## DIRECTIONS FOR THIS TASK:
List each of the rows below that contains the word "Instruction", treating uppercase and lowercase letters as different.
# Start of EXCERPTED RECORDS
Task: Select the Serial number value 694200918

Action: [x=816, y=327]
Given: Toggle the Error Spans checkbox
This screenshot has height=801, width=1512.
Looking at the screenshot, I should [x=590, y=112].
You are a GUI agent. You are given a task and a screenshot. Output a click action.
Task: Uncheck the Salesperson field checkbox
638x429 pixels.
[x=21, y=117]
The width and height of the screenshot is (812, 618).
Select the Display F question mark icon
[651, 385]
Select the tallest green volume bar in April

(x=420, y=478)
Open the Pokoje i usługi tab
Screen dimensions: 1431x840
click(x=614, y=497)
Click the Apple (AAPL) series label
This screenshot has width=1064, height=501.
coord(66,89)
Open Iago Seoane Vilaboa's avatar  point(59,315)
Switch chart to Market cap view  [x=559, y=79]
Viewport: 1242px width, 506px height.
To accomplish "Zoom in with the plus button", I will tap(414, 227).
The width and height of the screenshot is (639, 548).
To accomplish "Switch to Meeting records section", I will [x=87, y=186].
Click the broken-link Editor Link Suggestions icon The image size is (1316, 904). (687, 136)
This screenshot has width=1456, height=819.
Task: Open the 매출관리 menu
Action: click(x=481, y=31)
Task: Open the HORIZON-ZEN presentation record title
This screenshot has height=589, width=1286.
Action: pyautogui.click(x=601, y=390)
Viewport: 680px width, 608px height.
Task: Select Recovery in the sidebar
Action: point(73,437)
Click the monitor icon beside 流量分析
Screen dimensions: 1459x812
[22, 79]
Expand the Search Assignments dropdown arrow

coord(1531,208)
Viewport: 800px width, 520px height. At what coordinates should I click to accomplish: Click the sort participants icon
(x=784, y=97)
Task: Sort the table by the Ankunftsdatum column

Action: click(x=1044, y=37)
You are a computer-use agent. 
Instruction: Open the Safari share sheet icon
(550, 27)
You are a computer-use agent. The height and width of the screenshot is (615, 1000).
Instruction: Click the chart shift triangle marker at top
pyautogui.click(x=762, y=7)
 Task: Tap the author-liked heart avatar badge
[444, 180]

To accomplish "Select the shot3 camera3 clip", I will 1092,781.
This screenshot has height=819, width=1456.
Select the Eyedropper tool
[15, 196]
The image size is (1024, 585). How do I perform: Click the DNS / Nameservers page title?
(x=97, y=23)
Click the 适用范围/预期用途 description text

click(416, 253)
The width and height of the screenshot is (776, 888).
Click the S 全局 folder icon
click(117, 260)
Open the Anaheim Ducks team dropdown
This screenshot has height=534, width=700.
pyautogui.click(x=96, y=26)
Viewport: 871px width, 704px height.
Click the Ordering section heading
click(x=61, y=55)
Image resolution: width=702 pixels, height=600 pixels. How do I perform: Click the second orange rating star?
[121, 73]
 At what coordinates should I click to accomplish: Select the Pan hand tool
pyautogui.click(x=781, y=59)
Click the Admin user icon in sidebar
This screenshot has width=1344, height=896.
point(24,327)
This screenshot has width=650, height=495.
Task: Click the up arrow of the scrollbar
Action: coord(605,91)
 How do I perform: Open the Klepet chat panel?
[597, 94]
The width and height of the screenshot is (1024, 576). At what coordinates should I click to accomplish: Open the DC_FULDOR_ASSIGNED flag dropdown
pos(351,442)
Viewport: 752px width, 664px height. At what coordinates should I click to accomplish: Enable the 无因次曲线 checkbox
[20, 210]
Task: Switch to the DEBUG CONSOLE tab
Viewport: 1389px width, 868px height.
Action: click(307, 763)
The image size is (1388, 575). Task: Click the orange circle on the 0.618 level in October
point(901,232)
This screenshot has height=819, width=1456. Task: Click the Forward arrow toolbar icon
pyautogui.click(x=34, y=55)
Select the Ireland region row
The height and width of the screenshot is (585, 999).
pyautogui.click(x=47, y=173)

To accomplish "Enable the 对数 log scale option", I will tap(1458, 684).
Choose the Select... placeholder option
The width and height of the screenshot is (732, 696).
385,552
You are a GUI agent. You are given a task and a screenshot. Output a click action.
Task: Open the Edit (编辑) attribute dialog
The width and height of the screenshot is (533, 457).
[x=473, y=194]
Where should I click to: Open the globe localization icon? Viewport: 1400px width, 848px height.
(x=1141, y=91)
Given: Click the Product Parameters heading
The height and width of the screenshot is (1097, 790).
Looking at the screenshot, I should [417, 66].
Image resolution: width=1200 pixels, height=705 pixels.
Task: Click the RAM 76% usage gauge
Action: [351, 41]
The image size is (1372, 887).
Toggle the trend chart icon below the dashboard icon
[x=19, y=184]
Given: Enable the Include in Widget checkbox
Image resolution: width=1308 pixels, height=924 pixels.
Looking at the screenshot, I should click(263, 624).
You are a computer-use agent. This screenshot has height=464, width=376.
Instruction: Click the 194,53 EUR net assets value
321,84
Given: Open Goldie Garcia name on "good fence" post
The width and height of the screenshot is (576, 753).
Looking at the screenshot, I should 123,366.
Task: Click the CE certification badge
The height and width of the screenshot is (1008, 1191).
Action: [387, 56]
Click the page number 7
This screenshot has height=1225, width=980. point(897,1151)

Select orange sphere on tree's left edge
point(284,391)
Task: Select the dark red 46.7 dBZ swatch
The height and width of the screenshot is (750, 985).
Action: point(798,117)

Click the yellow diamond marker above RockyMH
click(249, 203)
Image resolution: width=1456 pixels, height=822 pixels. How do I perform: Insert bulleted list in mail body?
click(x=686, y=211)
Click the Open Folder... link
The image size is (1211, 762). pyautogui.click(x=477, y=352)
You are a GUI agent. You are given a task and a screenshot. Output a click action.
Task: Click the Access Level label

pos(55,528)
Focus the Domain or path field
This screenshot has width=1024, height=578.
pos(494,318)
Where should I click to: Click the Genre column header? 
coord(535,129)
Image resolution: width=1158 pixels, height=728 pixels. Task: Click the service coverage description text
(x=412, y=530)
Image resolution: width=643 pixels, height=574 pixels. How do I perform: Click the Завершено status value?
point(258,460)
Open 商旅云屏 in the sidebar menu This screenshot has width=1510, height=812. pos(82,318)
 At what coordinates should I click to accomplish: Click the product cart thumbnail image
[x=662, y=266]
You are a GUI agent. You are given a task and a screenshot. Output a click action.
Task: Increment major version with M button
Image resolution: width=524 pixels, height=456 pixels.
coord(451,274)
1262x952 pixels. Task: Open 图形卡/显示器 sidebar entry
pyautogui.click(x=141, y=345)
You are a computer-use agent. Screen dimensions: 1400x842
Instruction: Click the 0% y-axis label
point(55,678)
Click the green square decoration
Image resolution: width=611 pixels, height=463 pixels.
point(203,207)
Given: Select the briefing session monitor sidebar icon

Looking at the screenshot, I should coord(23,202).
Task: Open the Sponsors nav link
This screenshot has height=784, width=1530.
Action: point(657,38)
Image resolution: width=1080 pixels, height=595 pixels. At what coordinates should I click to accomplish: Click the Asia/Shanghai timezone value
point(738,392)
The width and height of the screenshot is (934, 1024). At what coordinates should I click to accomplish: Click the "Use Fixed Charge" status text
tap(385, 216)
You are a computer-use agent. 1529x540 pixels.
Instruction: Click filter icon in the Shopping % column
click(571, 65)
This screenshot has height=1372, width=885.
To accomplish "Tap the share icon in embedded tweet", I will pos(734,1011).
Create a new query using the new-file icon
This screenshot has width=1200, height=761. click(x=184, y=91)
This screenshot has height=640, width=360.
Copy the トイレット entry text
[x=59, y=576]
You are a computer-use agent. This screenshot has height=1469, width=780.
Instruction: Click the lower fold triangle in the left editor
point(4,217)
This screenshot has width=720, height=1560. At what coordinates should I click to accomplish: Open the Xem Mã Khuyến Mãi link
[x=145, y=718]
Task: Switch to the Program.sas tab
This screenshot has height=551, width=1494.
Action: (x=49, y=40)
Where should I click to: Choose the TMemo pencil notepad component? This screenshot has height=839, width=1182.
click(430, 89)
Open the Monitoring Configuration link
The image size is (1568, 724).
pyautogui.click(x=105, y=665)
# End of EXCERPTED RECORDS
## RESULT OF THIS TASK:
Instruction: Open the Safari share sheet icon
Instruction: Click the chart shift triangle marker at top
Instruction: Click the 194,53 EUR net assets value
Instruction: Click the 0% y-axis label
Instruction: Click filter icon in the Shopping % column
Instruction: Click the lower fold triangle in the left editor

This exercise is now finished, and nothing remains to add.